Beyond the manufacturing operations, Petersen operates the worldwide tooling warehouse for Boeing. "They call for tooling from us and have it delivered all over the world," says Jenkins. "We have a two-hour requirement to get it out the door. We average 20 minutes."

This innovative system, conceived by Jenkins, Despain, and company in 1999, earned Petersen one of 16 "Supplier of the Year” awards from Boeing in 2012 -- which is really saying something when you consider the aerospace giant has 23,000 suppliers in all.

"We've really revolutionized their third-party logistics," says Despain.

Petersen also regularly pushes the innovation envelope for its clients. "We're good at refining processes," says Despain. "This is a big company that competes with small companies on a regular basis and wins. It's a really innovative factory."

Large-scale items are another specialty, adds Jenkins. "One thing that sets us apart is our ability to machine big stuff," he says, citing a 70 foot by 15 foot boom for a mining shovel for the Kennecott Copper Company. "That's a unique capability we have at Petersen and that sets us apart from the competition. It's pretty cool."

There's also some geographic diversity, in the form of a 75,000-square-foot facility in Pocatello, Idaho.

Jenkins credit the company's employee ownership as an innovation catalyst. "We're really embracing change," he explains. "If you were to ask our employees, resting on our laurels from the past is unacceptable."

He lays out the company's three key values. "Take care of our employees and their families. Take care of our customers. Give back and take care of our community. If you do those three things, I think you make a profit."

Challenges: Recruitment. "The challenge for us is a skilled workforce," says Jenkins. "It's hard to find good people right now. Every time I go to a chamber of commerce meeting, I hear the same thing."
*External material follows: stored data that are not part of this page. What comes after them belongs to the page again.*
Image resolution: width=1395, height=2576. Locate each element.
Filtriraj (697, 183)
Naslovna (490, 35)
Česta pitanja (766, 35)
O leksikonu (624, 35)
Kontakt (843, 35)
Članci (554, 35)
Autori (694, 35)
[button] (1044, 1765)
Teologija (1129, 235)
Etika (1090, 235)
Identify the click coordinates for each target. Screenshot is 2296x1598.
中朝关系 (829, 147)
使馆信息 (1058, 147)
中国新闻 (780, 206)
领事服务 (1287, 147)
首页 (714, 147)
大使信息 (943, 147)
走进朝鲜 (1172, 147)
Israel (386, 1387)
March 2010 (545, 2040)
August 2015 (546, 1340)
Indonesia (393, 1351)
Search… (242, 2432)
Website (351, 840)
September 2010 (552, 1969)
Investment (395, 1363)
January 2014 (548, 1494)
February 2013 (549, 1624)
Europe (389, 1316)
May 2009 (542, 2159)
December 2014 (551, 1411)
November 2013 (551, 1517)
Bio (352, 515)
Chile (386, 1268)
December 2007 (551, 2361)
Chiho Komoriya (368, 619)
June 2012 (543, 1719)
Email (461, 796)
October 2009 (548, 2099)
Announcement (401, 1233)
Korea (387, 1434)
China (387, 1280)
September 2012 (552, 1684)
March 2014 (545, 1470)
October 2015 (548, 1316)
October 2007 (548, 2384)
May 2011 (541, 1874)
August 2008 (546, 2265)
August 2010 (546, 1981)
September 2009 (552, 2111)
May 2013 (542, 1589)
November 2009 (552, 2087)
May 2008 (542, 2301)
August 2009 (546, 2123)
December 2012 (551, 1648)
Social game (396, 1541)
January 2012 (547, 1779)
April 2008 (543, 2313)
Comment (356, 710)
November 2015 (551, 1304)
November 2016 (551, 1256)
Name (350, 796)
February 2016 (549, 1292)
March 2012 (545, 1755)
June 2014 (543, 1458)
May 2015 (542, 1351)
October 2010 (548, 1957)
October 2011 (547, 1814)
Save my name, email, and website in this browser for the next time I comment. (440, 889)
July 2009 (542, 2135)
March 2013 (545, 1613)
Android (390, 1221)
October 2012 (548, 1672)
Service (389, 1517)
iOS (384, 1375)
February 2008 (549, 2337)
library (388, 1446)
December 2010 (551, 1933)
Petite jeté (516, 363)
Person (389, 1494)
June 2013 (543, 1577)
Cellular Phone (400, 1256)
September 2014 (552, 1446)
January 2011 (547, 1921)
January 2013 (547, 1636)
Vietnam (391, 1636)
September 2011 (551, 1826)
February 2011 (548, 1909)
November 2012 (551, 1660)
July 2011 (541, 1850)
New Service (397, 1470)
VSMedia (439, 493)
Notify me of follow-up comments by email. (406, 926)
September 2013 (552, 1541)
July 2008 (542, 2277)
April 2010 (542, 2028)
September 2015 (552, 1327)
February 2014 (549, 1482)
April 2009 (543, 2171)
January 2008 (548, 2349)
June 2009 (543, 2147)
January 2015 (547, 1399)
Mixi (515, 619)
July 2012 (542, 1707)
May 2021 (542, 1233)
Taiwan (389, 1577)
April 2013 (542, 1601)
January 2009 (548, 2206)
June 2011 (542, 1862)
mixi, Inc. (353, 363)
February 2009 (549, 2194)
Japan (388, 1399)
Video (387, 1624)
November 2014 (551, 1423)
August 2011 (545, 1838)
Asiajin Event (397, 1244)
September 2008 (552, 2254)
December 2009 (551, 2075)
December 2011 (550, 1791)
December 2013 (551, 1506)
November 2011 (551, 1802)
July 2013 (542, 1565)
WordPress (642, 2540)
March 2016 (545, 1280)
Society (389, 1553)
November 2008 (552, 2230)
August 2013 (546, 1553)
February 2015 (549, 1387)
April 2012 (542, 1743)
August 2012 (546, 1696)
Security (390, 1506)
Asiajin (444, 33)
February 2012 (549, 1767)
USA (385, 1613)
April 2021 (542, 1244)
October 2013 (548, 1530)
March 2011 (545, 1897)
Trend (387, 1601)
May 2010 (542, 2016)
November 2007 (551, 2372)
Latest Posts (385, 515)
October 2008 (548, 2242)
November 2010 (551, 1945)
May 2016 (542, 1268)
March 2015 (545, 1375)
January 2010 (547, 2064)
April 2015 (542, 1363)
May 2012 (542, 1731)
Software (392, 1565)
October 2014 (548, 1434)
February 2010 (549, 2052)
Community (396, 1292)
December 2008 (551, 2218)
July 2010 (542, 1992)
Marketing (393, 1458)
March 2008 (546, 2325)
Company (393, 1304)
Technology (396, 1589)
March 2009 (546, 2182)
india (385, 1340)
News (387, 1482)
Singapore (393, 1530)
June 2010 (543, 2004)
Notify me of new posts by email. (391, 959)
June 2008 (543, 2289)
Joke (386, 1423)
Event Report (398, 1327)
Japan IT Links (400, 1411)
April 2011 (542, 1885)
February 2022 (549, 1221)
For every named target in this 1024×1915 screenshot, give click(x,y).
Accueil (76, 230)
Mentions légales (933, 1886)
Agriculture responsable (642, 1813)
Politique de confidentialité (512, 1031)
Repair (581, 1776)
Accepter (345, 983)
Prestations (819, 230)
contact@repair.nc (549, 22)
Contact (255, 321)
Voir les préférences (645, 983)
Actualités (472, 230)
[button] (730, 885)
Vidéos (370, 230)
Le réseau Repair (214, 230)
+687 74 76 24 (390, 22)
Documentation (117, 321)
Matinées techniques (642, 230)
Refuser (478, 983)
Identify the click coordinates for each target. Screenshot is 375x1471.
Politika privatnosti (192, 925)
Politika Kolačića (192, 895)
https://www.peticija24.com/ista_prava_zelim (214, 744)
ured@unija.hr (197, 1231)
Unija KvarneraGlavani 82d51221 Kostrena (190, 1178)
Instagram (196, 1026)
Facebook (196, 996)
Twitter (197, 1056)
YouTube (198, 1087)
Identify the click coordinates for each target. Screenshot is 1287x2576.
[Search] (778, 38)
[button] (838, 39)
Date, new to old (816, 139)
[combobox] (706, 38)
Opportunities: "I think we have a huge opportunity to help Boeing meet demand," says Jenkins, referencing the aforementioned seven-year backlog. Automating welding represents another big opportunity to boost productivity "if we can Lean out some of that repetitive work," he adds.

Needs: Stable government. "A lot of our work is in the nuclear world," says Jenkins. "When the government shut down, that was an immediate impact to our business. Keeping sequestration and government shutdowns to a minimum, that would be refreshing."